Após destacar que não é verdade que o tratamento precoce contra a covid-19 é ineficaz, reafirmou que “há trabalhos que mostram os benefícios da combinação de medicamentos na fase inicial, e outros não”.
A decisão final deve ser do médico
Mauro Ribeiro deixou claro que não estava defendendo a eficácia do “tratamento precoce”, mas sim a autonomia do médico.
“Quem tem atribuição legal de modo a definir o que pode ou não ser utilizado é o Conselho Federal de Medicina! Qual foi a nossa postura sobre o tratamento precoce? Deixar o médico definir o que é melhor para o paciente dele. O Conselho não incentiva o tratamento precoce ou o condena, tampouco bane. Falar que a hidroxicloroquina e a ivermectina matam é falácia. Quem quer fazer o tratamento precoce, que faça. Quem não quiser, não faça”, pontuou.
Acredito que foi uma das declarações mais sensatas sobre o assunto nos últimos tempos. Afinal de contas, onde está o direito de o médico decidir o que é melhor para o seu paciente?
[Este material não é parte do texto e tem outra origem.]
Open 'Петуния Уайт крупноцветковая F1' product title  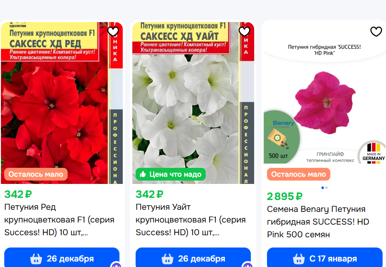190,220
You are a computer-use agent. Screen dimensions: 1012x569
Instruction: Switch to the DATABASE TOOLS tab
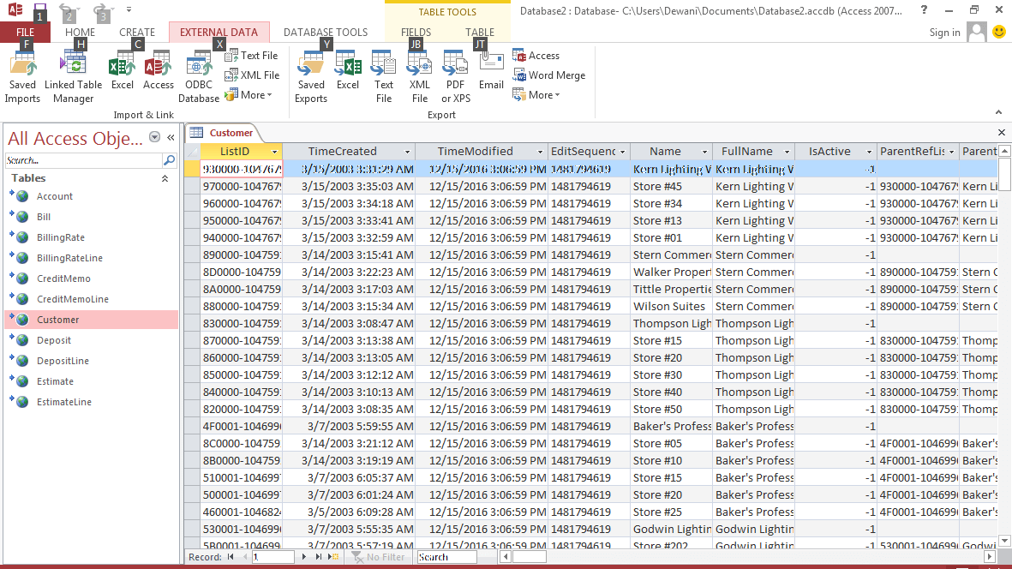point(326,33)
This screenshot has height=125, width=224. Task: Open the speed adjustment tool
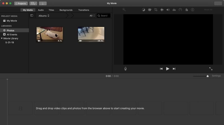tap(180, 10)
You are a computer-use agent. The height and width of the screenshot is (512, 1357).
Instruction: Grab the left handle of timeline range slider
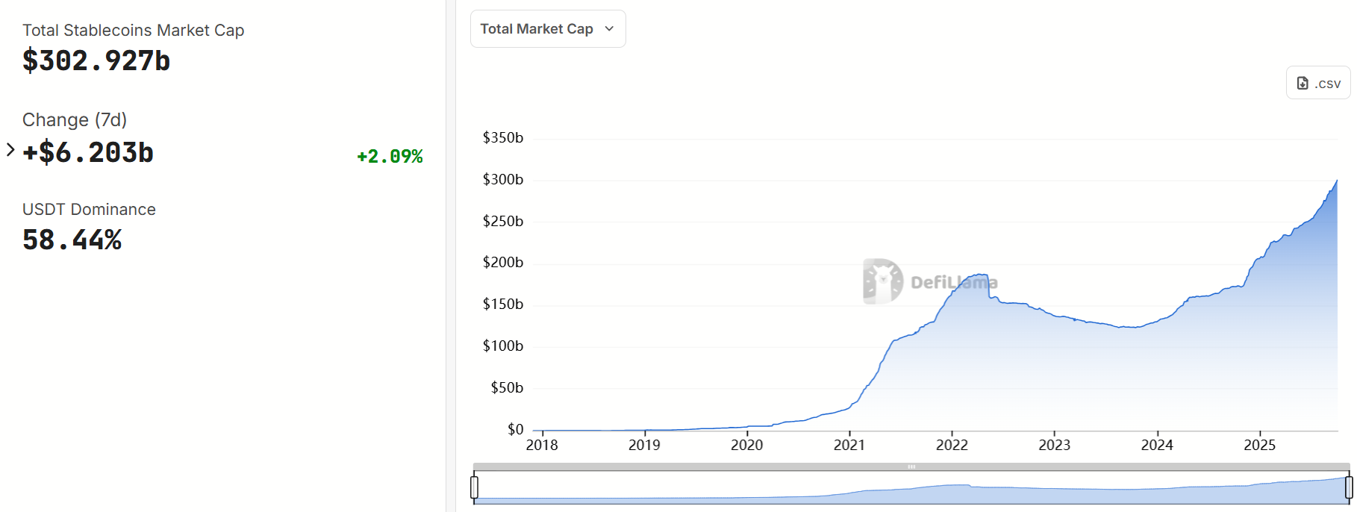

Não é justo que os políticos e a pressão popular (motivada por esses governantes) interferiram no que os médicos devem ou não prescrever.
Não me cabe, aqui, afirmar se o “tratamento precoce” funciona ou não. Como jornalista, devo me atentar apenas aos fatos e, como o presidente do Conselho Federal de Medicina mesmo alertou, há pesquisas muito distintas sobre o tema.
Justamente pelos estudos ainda não apontarem uma única direção, não é racional colocar o “tratamento precoce” como se ele fosse o pior dos problemas no combate à covid-19.
Na verdade, acredito que ele deveria estar no centro do debate atualmente, uma vez que a única opção disponível que temos para tratar a doença é deixar ela agir no organismo e medicar os sintomas, que podem regredir ou avançar, levando à morte.
Vivemos num tempo onde o mundo quer encontrar respostas rápidas. Assim, praticamente tudo que envolve a covid-19 tem ganhado um caráter experimental. Dito isso, não se pode negar a um médico o direito de escolher o tratamento que julgue ser melhor para o seu paciente, avaliando, claro, os riscos e os benefícios do mesmo.
Mas, com essa ação que o MPF abriu contra a associação fica claro que o respeito a essa autonomia está sendo ceifado. Os procuradores, políticos, população querem interferir na medicina e determinar o que os médicos podem ou não receitar para os seus pacientes com covid-19.
Infelizmente, fica difícil saber em quem acreditar em meio a um debate motivado muito mais por interesses políticos e ideológicos do que pela ciência. E, o mais triste, é saber que esse jogo de poder pode representar, literalmente, a vida e a morte de milhões de pessoas.